### [Data provided]
• • • •

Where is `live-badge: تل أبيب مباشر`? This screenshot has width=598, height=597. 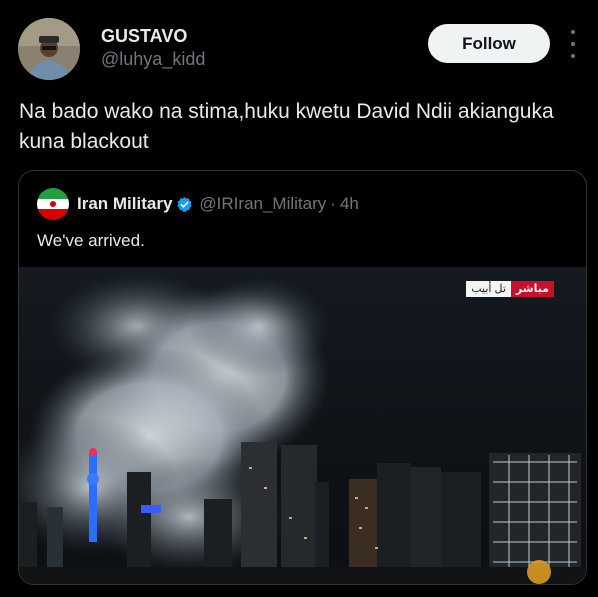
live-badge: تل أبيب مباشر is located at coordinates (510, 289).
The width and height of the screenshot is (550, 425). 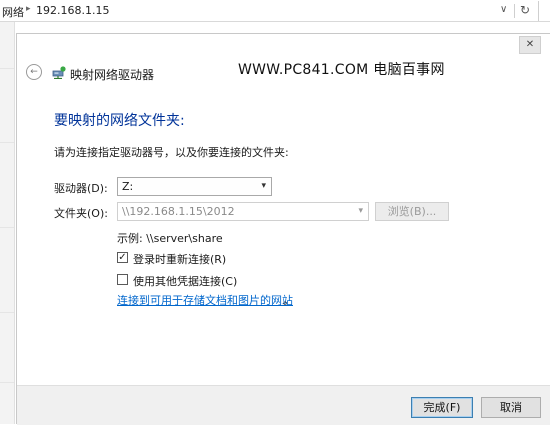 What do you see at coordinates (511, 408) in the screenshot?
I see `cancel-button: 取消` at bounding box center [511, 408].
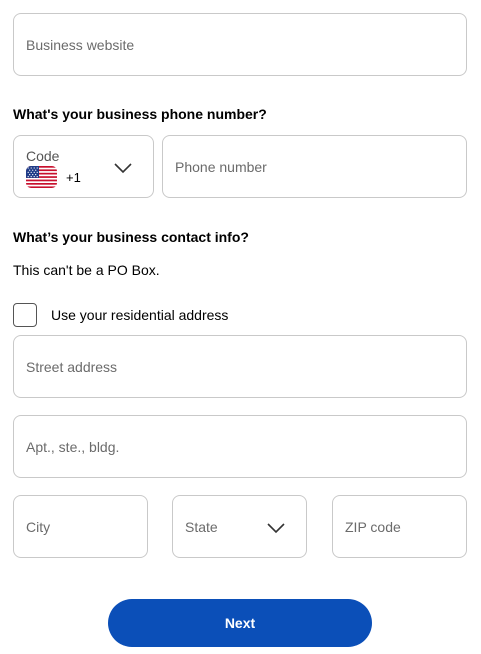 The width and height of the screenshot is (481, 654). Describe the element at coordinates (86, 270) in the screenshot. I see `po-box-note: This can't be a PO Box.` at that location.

• • • •

### [Activity]
Revise the entries from the start through the line containing "live-badge: تل أبيب مباشر is", inclusive, replacing "screenshot" with "screen capture" and leaving everything else unchanged. Omit the pictures from your output.

### [Result of the task]
Where is `live-badge: تل أبيب مباشر`? This screen capture has width=598, height=597. 
live-badge: تل أبيب مباشر is located at coordinates (510, 289).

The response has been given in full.